En la ciudad de El Alto –pegada a La Paz– pueden verse muñecos casi de tamaño humano colgados en postes de luz con leyendas del tipo “Cuidado. Rateros serán linchados”. Y no se trata de una simple amenaza: en Bolivia, es habitual que ladrones –o a veces simplemente acusados de haber cometido un hurto u otro delito– sean golpeados, y prendidos fuego. En regiones tropicales como El Chapare, aún hoy algunos delincuentes son atados a un palo santo, árbol donde viven decenas de miles de hormigas que atacan sin piedad a quien se les acerca. La propia gran crisis de 2003, que acabó con la huida del presidente Gonzalo Sánchez de Lozada, comenzó con el linchamiento de dos presuntos ladrones de ganado en la provincia Los Andes. Y siguió con una movilización local para que los acusados fueran liberados. Es difícil tener una cifra de los linchamientos (hay muchos números en danza), pero los mismos forman parte del paisaje informativo de los medios de comunicación.
Este tipo de castigos suelen carecer de la más mínima proporcionalidad con relación al delito cometido. Una documentada crónica de Alex Ayala Ugarte y Jorge Derpic en la revista Anfibia describe la secuencia macabra de estos actos: “En los linchamientos, suele repetirse el mismo patrón: primero, atrapan a alguien in fraganti cometiendo algún delito; luego, hombres y mujeres enfurecidos deciden aplicar la pena capital al extraño que invadió su espacio; un primer manotazo en la cara; patadas; más patadas; alguien que le echa gasolina al sospechoso; alguien, otra sombra, que le prende fuego; después, silencio, un muro sordo como epílogo del ruido”.
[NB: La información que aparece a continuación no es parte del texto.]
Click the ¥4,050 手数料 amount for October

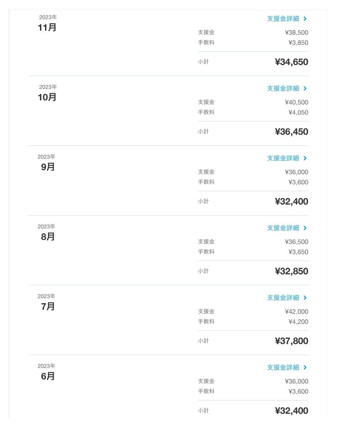click(x=298, y=112)
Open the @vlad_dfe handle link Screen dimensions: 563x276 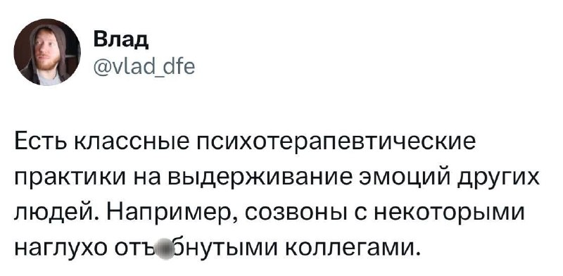point(144,66)
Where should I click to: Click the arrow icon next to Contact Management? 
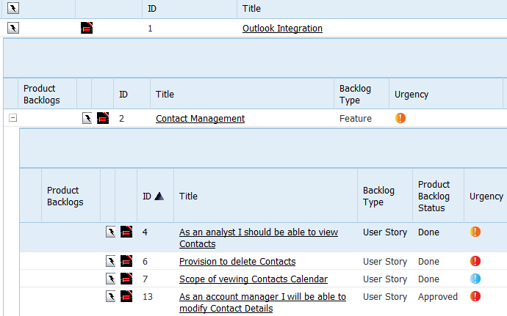coord(87,118)
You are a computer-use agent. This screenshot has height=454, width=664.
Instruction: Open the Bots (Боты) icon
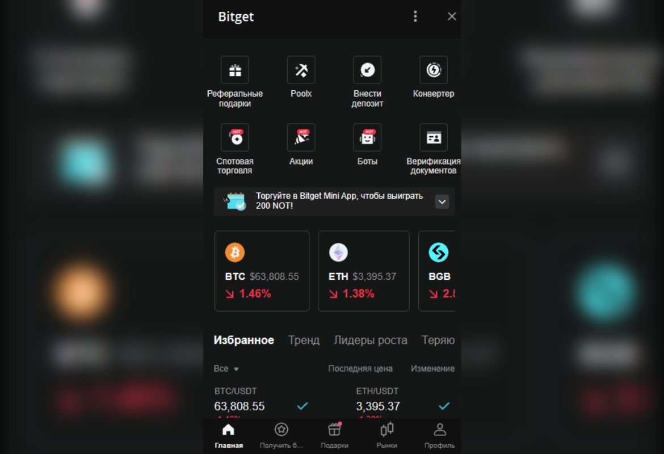click(367, 137)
En esa crónica, Ayala y Derpic cuentan el caso de un falso inspector de impuestos quien, tras ser descubierto, fue linchado “por extorsionador”. Fue prendido fuego. En 2010, cuatro policías fueron quemados en el norte de Potosí en medio de un pacto de silencio.
Aunque a menudo se considera que estas prácticas forman parte de la justicia indígena, el viceministerio de Justicia Comunitaria lo rechaza de plano. Los expertos recuerdan que la justicia comunitaria excluye la pena de muerte y, en general, promueve penas compensatorias (hacia la comunidad o hacia los afectados por el delito) o el destierro del condenado. Sin embargo, muchas veces estas tradiciones se degradan hasta terminar en el simple y puro linchamiento. Incluso dirigentes de juntas vecinales pueden formar parte de ellos. Las juntas de vecinos, para el sociólogo Pablo Mamani, constituyen una suerte de “microgobiernos” locales y ocupan el lugar del Estado.
La nueva Constitución, aprobada en 2009, reconoce el pluralismo jurídico en el país –es decir, las prácticas judiciales de los pueblos originarios–, pero establece que las mismas deben conllevar un proceso judicial y establece que en Bolivia no existe la pena de muerte. Aunque la justicia comunitaria –donde se practica– tiene rituales diferentes de los “occidentales”, se debe garantizar alguna posibilidad de defensa del acusado. Pero, con 36 naciones indígenas reconocidas, son también muchas las “justicias” en juego. Y las cosas se complican más cuando, en virtud de los reclamos campesinos por ser incluidos como una identidad separada, la Constitución optó por la categoría “indígena-originario-campesino” en lugar de simplemente indígena. Otro problema: ¿es posible hablar de justicia comunitaria en las ciudades, donde la población ya no vive en comunidades? El hecho de que la Constitución reconozca estas formas de justicia ha servido, en todo caso, para poner límites mediante la llamada Ley de Deslinde Jurisdiccional. Pero esos límites aún son teoría.
Un monumento en plena plaza Murillo de La Paz recuerda que los linchamientos llegaron alto: ahí está el busto del presidente Gualberto Villarroel, una suerte de Perón boliviano que, en 1946, fue arrojado por el balcón del Palacio y colgado de un farol. Su martirio fue reivindicado en la revolución de 1952, que nacionalizó las minas, decretó el voto universal y repartió los latifundios entre los campesinos.
Guatemala: 209 episodios por año
Guatemala encabeza el ranking mundial de casos comprobados de linchamientos. Un reciente informe del Grupo de Apoyo Mutuo –reconocida ONG pro derechos humanos–, reveló que 209 personas fueron linchadas en 2013, un 27% más que el año anterior. Según el documento, un monitoreo de noticias sobre golpizas públicas, al menos 36 de las víctimas murieron, un 157% más que en 2012. Detrás de Guatemala viene Bolivia: según su Defensoría del Pueblo, entre 2005 y 2013 se registraron casi doscientas muertes por golpizas a delincuentes.